Steel reinforcement in the highly alkaline environment provided by the concrete remains in a passive state because a stable oxide film on the steel surface prevents corrosion activity. However this oxide film becomes unstable if the concrete carbonates and it can also be broken down when there are sufficiently high levels of chloride.

Carbonation of the concrete occurs when carbon dioxide in the atmosphere dissolves into the concrete pore water to form carbonic acid. This reduces the alkalinity of the concrete and eventually when the process reaches the reinforcement it destabilises the oxide film. The process is time dependent and the rate is a function of concrete quality.
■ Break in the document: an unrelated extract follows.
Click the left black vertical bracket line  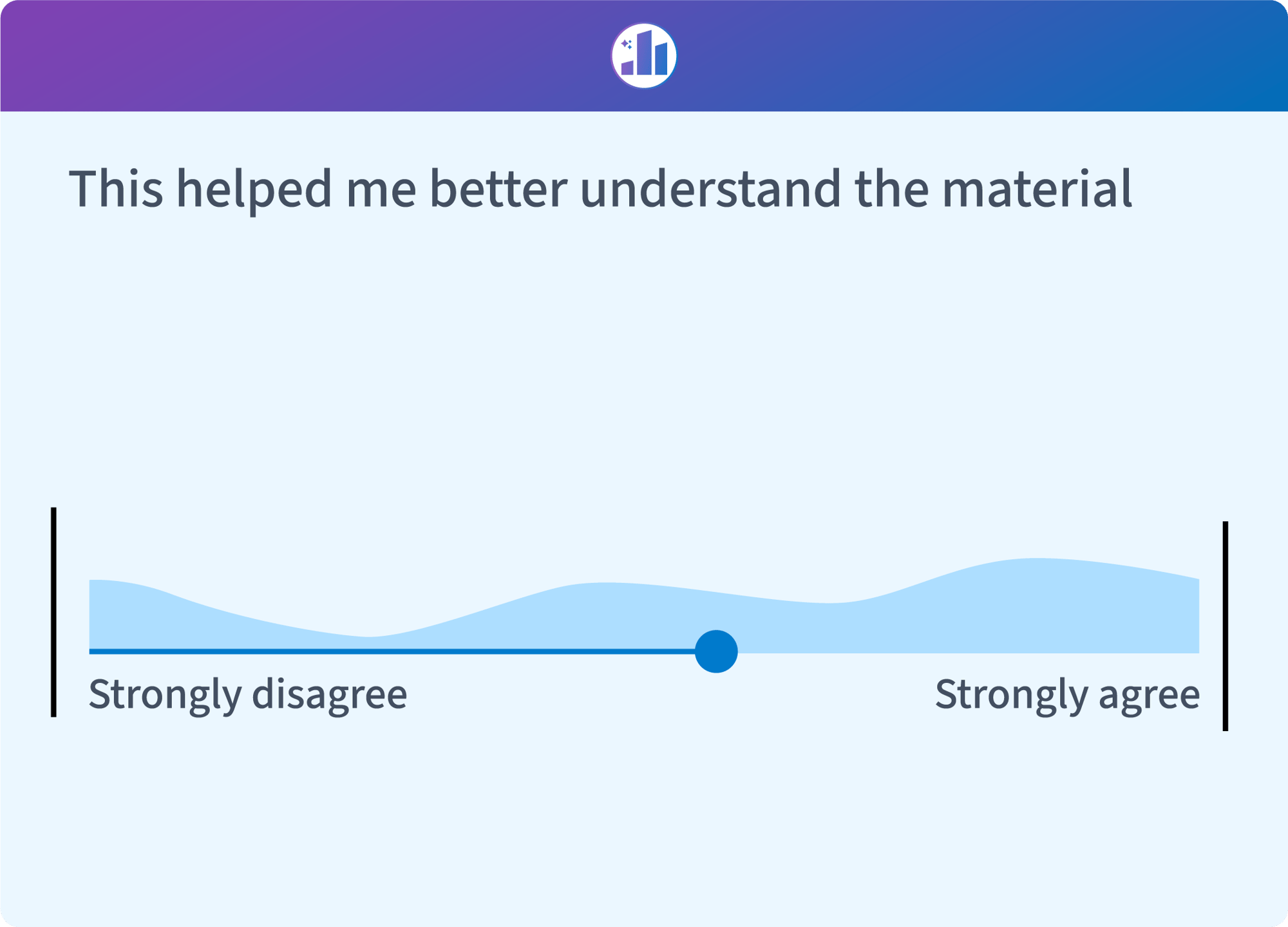click(54, 612)
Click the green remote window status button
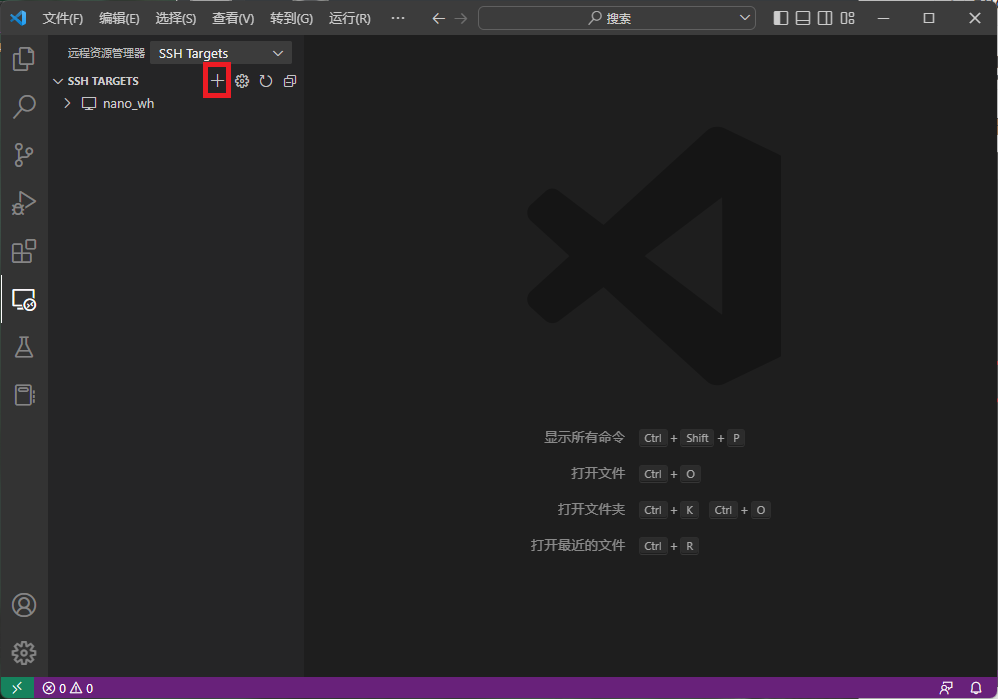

High chloride ion levels at the reinforcement can locally disrupt the protective oxide film and initiate pitting corrosion. The chlorides may have been added to the concrete when cast in the form of calcium chloride, which was used as an accelerator up until 1970 or unwashed marine aggregate may have been used. Alternatively chlorides from an external source such as marine environment or de-icing salts may enter the concrete over a period of time. Before repairing a reinforced concrete structure it is important to undertake a detailed survey to identify the reasons for the deterioration. CRL Surveys, a division of Concrete Repairs Limited (CRL), is able to provide a comprehensive service to inspect and report on concrete deterioration.

The Condition Survey

The purpose of the survey is to identify the mechanism and extent of the deterioration. The survey report should also include repair recommendations and possibly budget costs for the various repair options.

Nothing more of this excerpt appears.